## Required work
Rewrite the rows from the one containing "dissemination (658, 746)" through the one containing "our (461, 458)" as a numbered list, leaving out any blank lines.

## Information given
==================================================

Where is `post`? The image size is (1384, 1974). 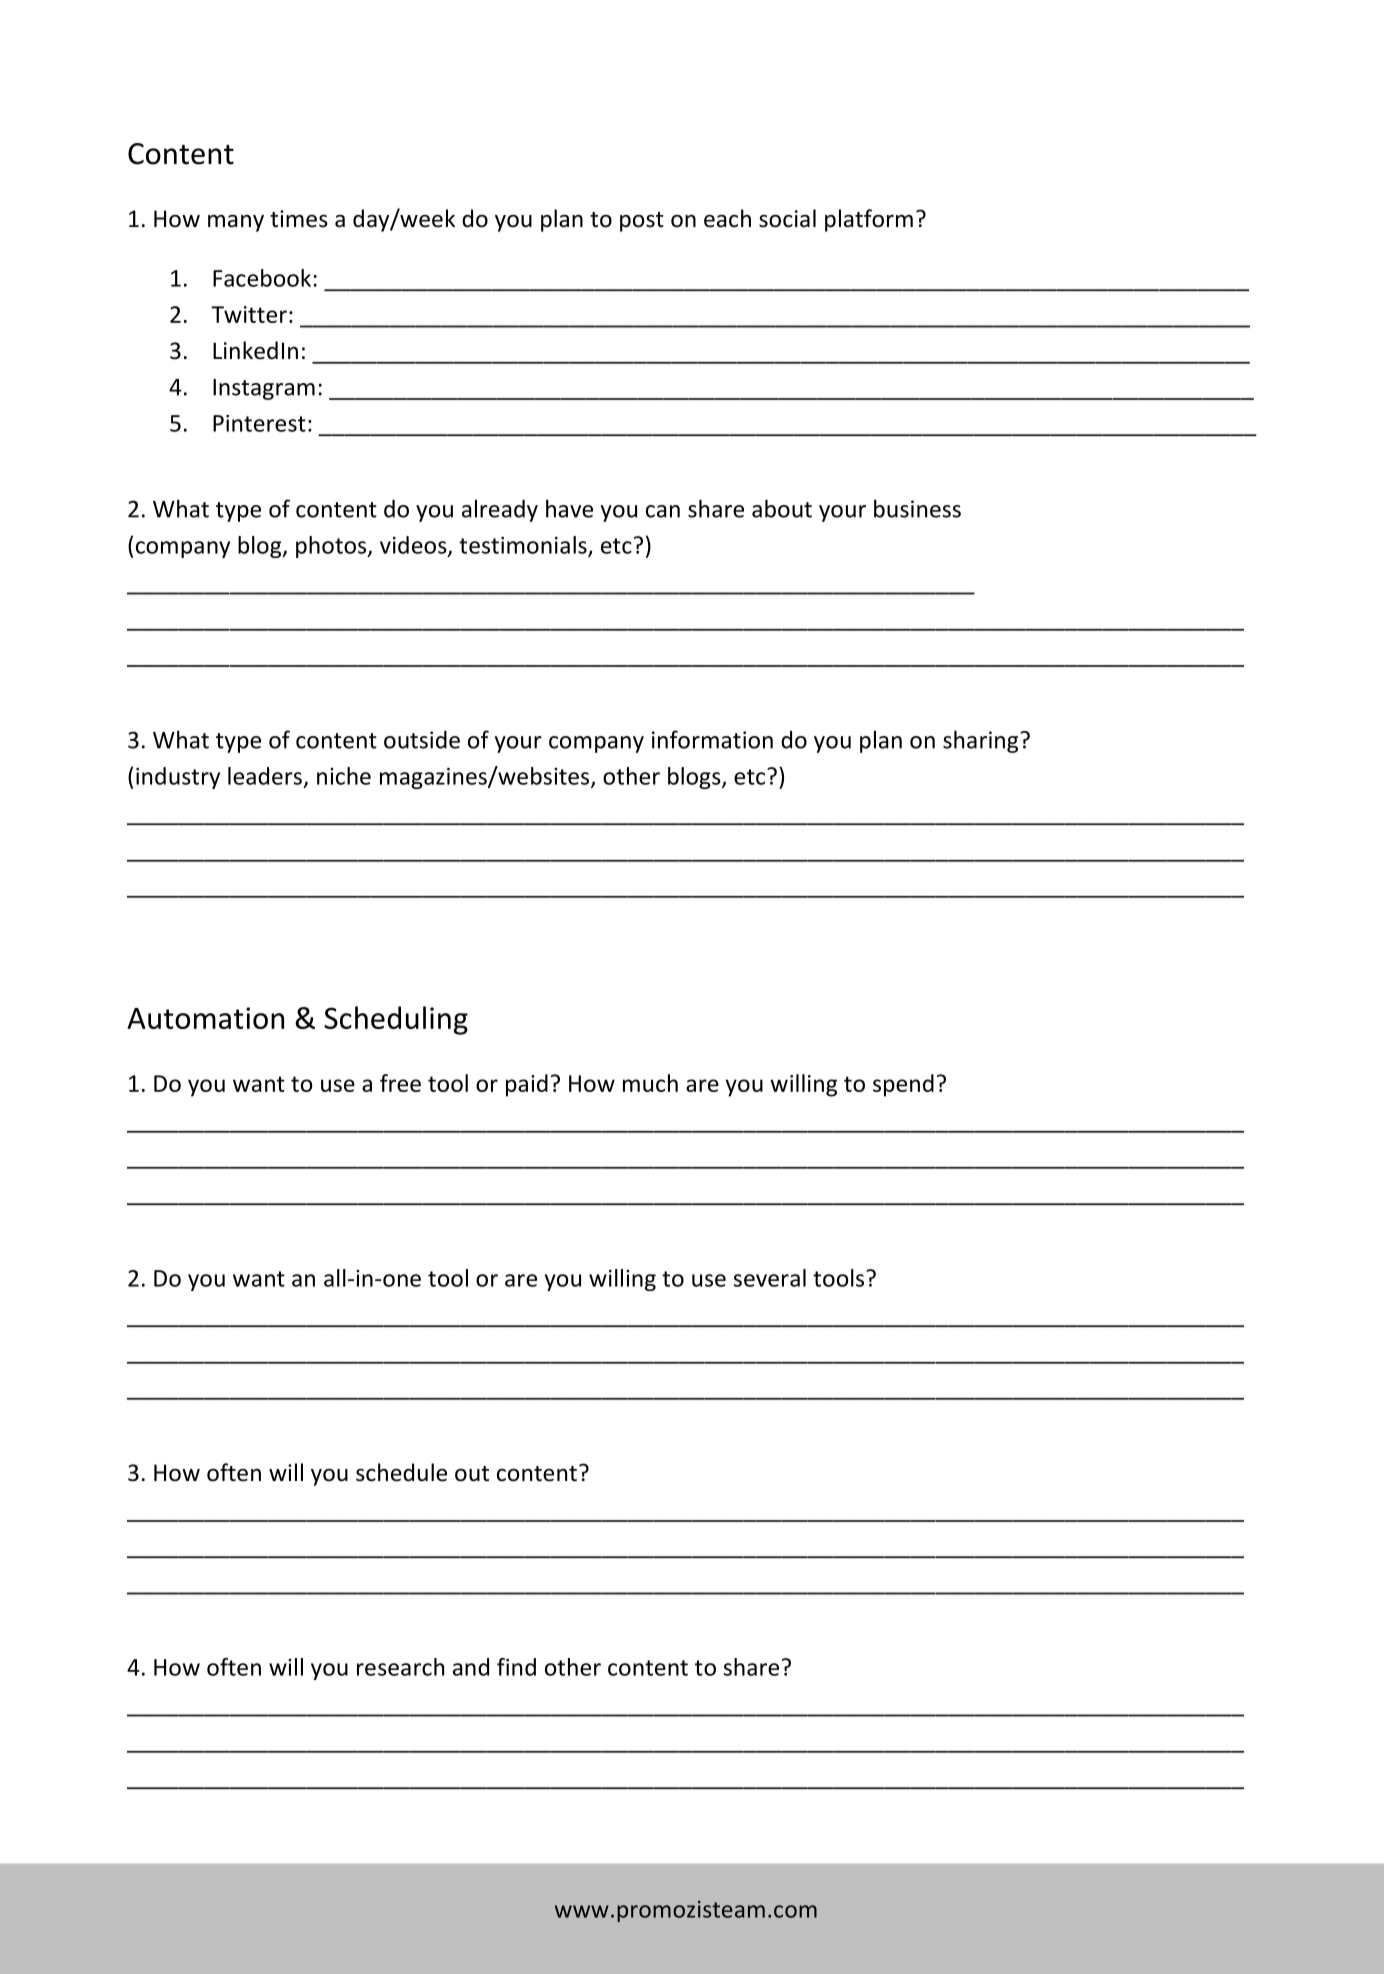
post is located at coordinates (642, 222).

==================================================

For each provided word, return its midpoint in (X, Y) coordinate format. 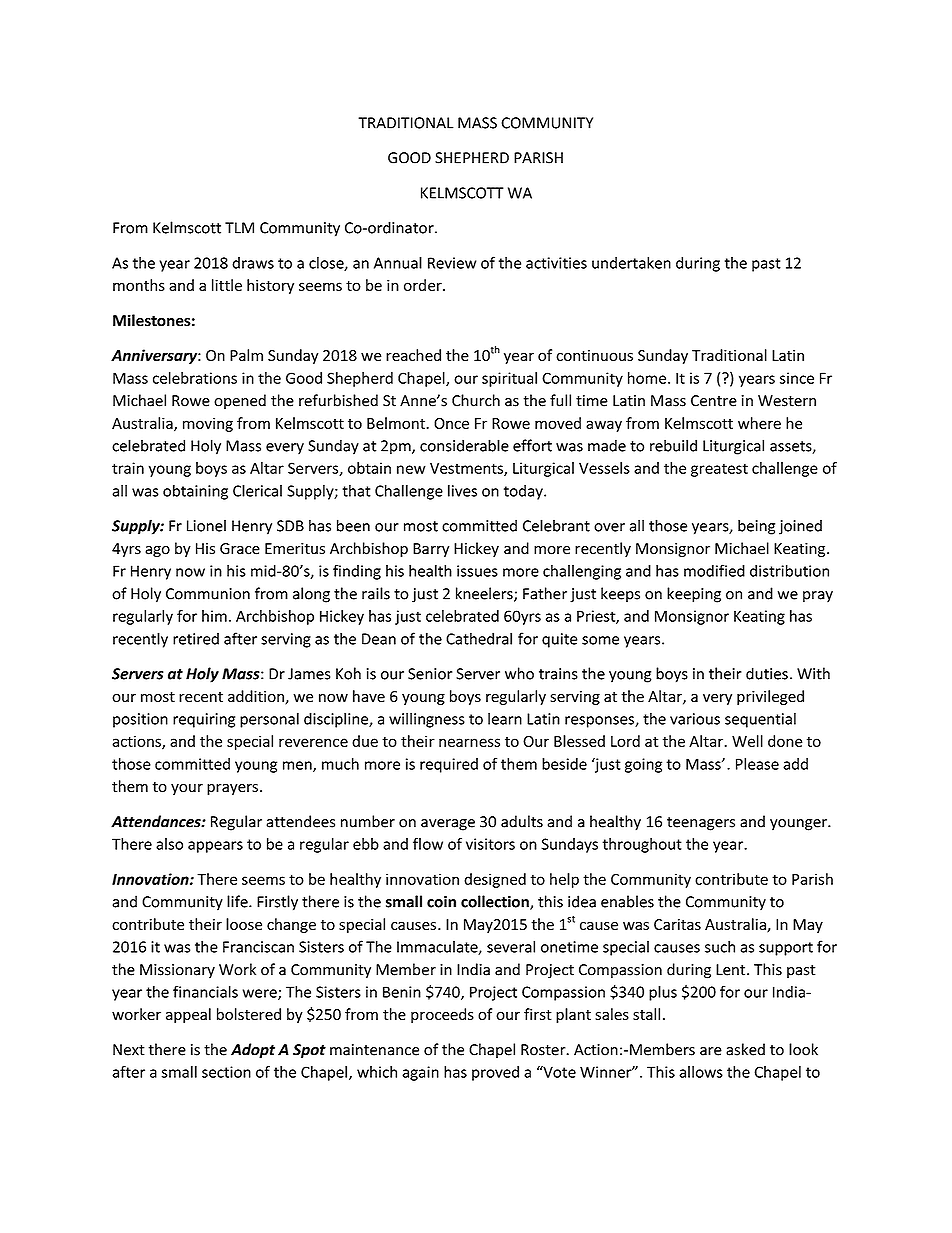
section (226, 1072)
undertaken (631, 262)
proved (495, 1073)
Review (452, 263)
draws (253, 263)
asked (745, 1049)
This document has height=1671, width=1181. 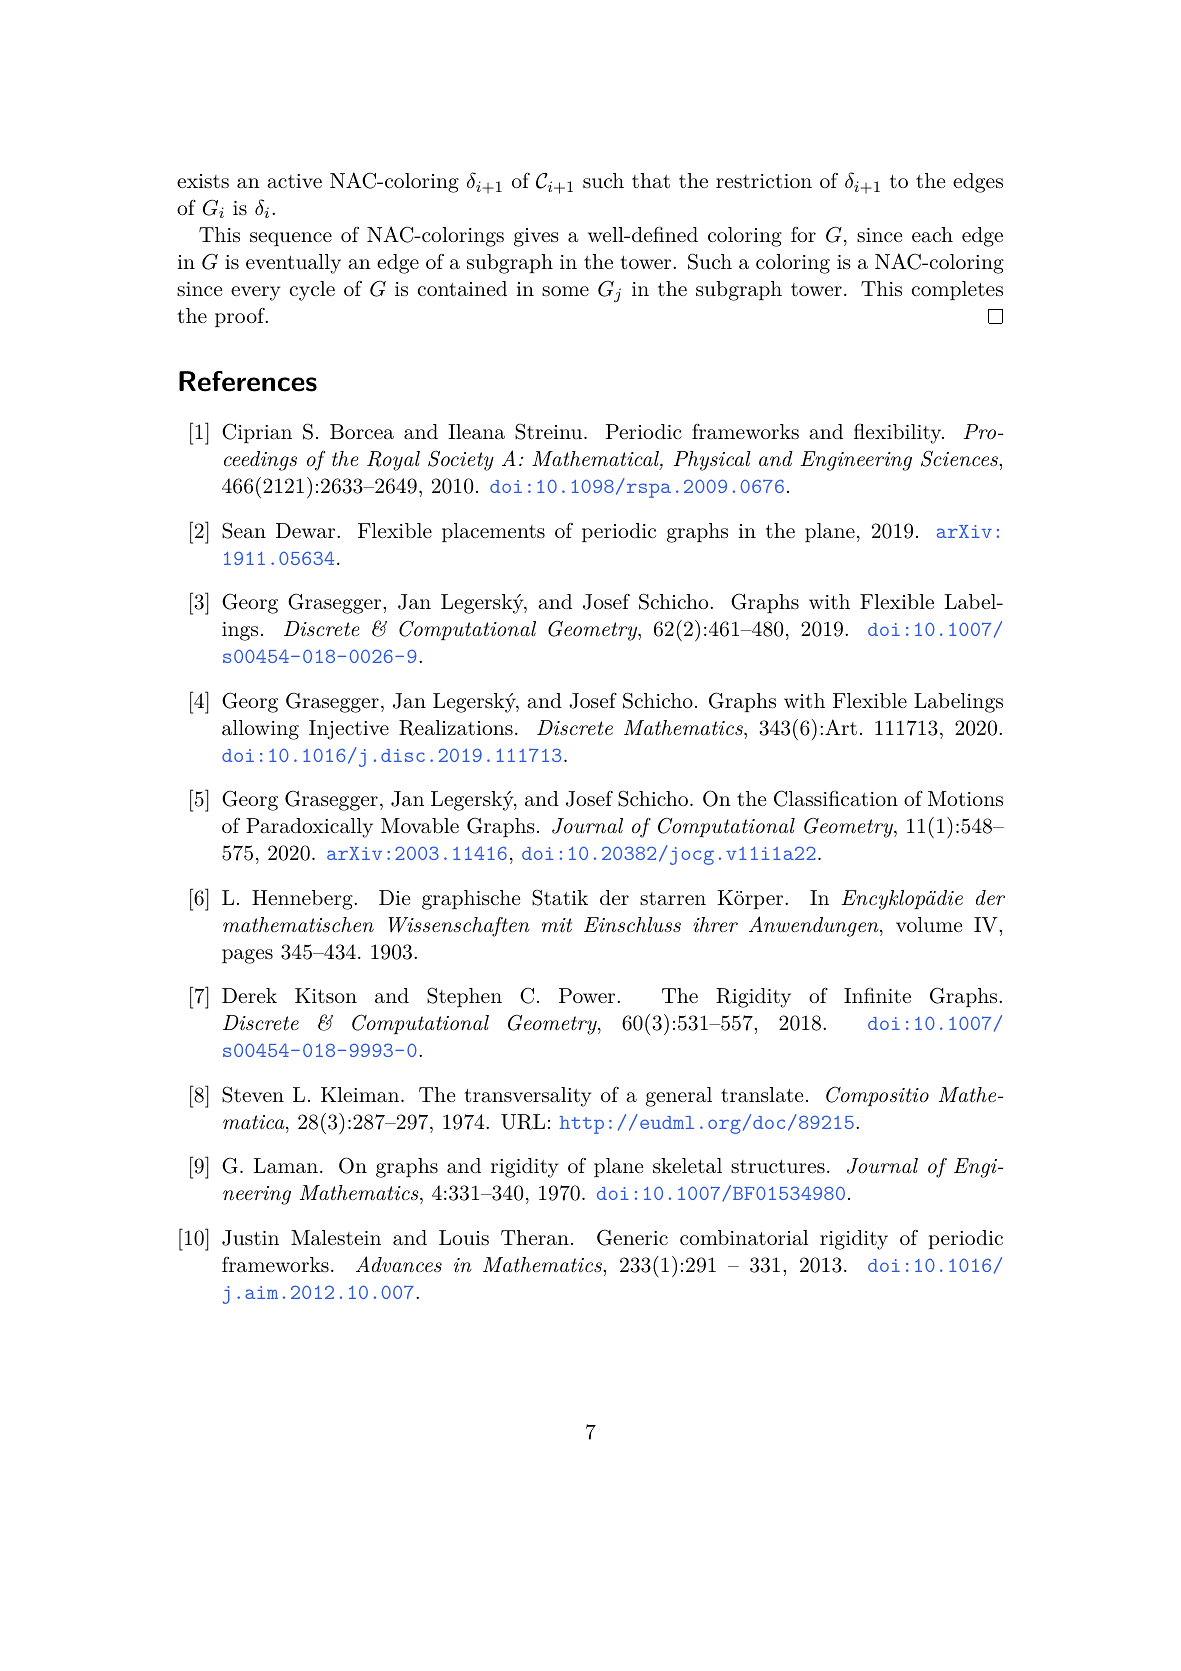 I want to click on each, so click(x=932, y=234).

==================================================

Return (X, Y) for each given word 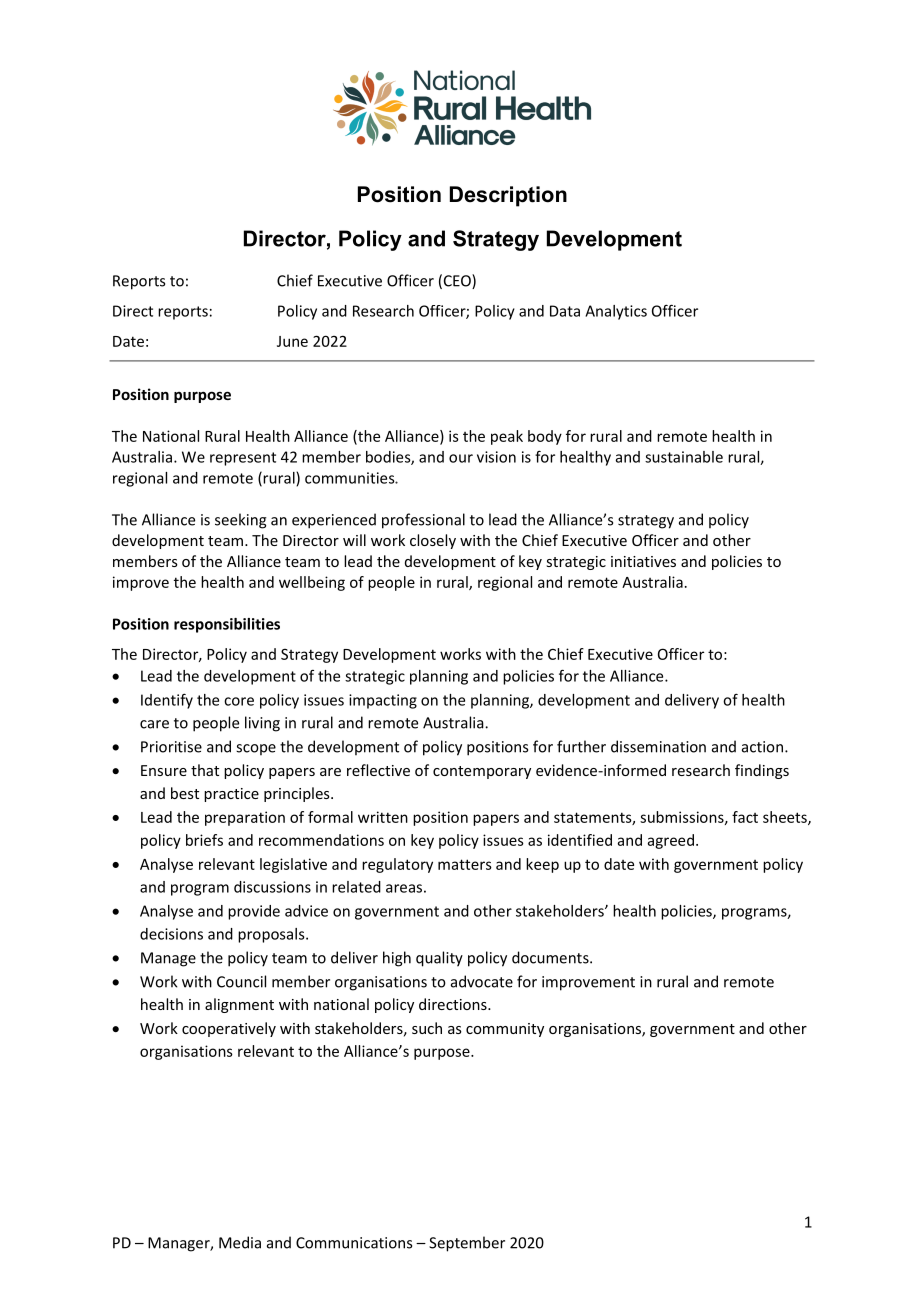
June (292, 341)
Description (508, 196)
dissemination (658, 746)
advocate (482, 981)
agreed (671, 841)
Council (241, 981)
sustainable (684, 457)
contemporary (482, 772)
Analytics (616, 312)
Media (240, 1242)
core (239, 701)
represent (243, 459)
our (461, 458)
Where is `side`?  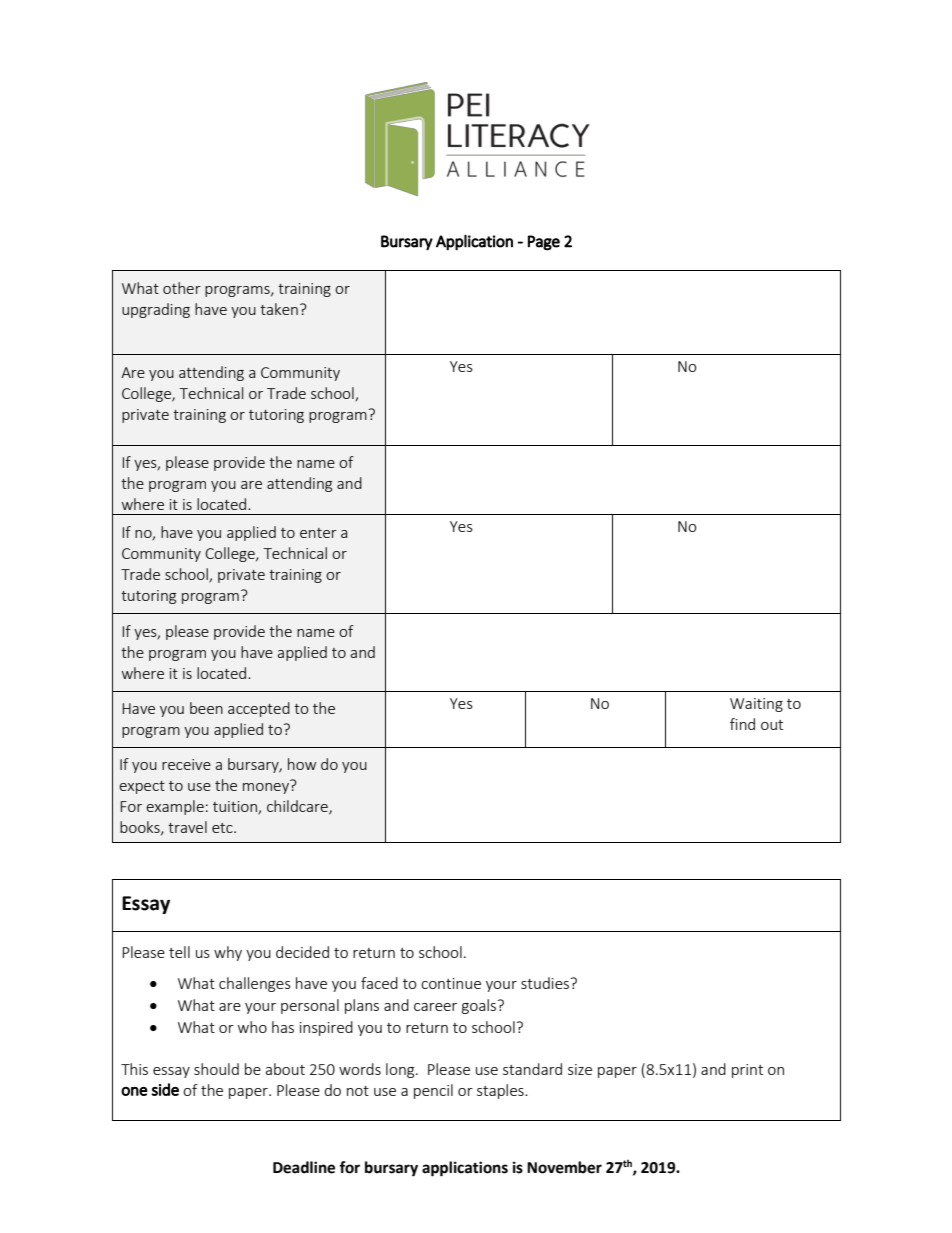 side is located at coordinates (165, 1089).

==================================================

## Result
1. dissemination (658, 746)
2. advocate (482, 981)
3. agreed (671, 841)
4. Council (241, 981)
5. sustainable (684, 457)
6. contemporary (482, 772)
7. Analytics (616, 312)
8. Media (240, 1242)
9. core (239, 701)
10. represent (243, 459)
11. our (461, 458)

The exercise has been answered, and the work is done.